*ENTRIES PROVIDED*.
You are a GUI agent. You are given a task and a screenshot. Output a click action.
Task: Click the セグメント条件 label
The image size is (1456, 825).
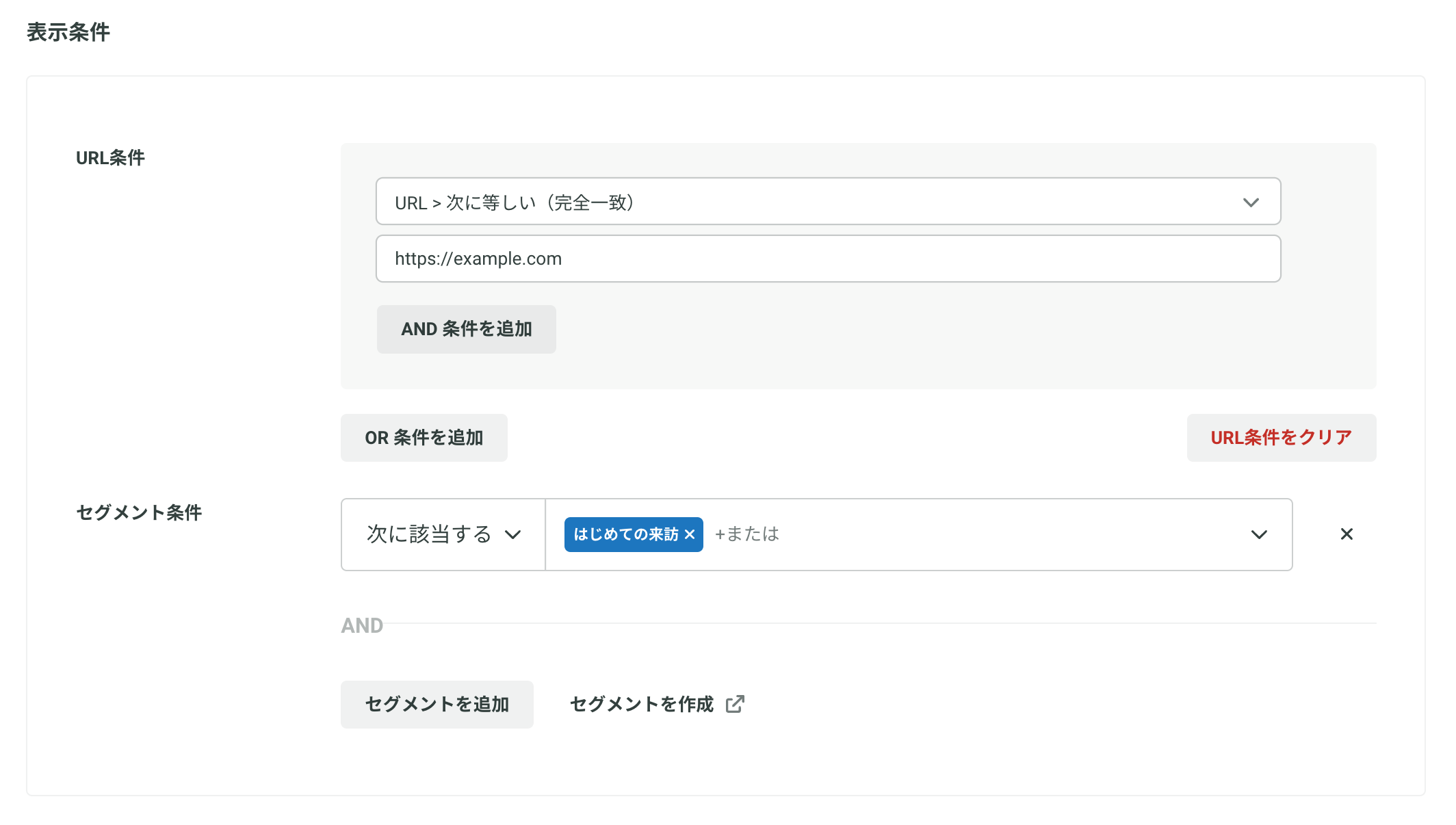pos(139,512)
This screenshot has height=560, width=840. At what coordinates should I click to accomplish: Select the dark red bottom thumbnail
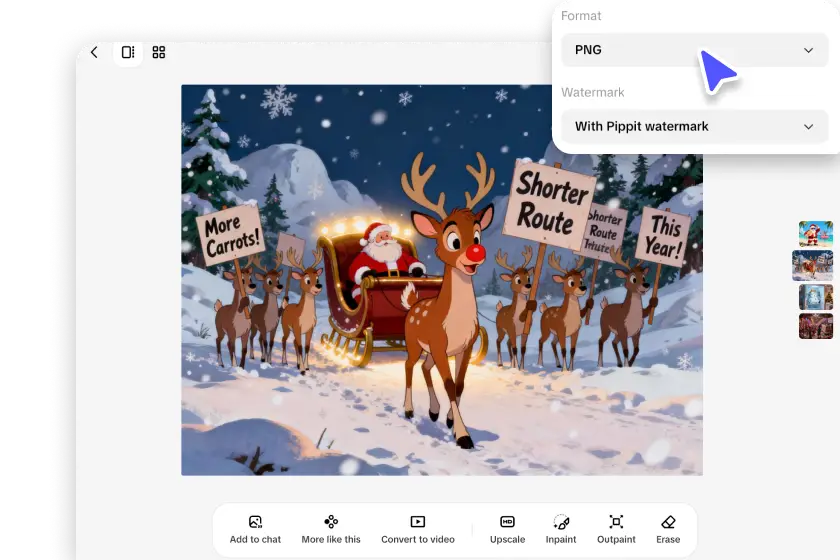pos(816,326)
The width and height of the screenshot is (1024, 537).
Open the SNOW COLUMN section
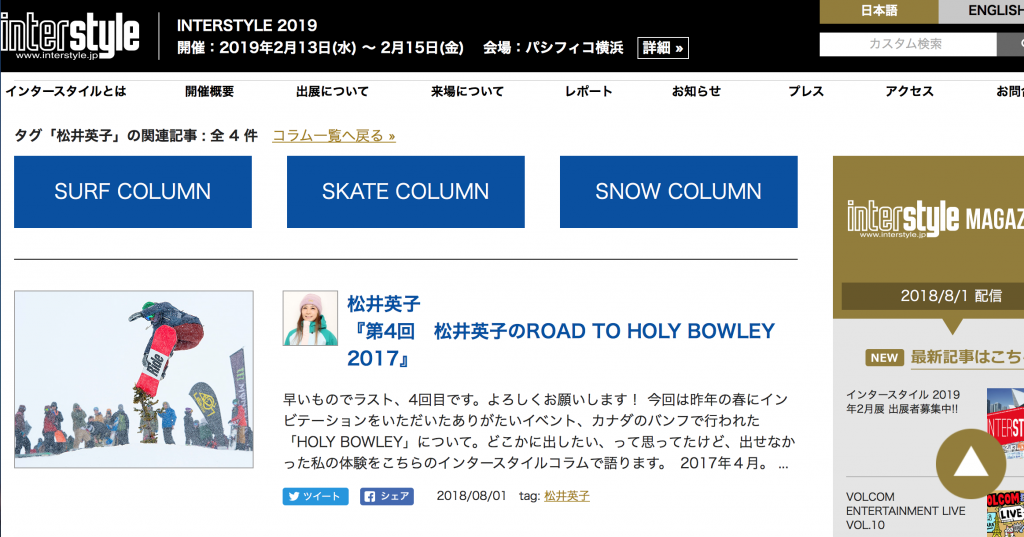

*WHAT IS NEEDED*.
Can you write out all of these lines again, requests included, with every coordinate in the answers shifted up by 57? Leave the pictures out.

*ANSWER TO THE EXERCISE*.
You are a GUI agent. You are given a task and a screenshot. Output a click action.
Task: Click the セグメント条件 label
The image size is (1456, 825).
pos(196,569)
This screenshot has height=560, width=840. At what coordinates should I click to accomplish: Select the dark red bottom thumbnail
pos(873,383)
The width and height of the screenshot is (1024, 537).
Open the SNOW COLUMN section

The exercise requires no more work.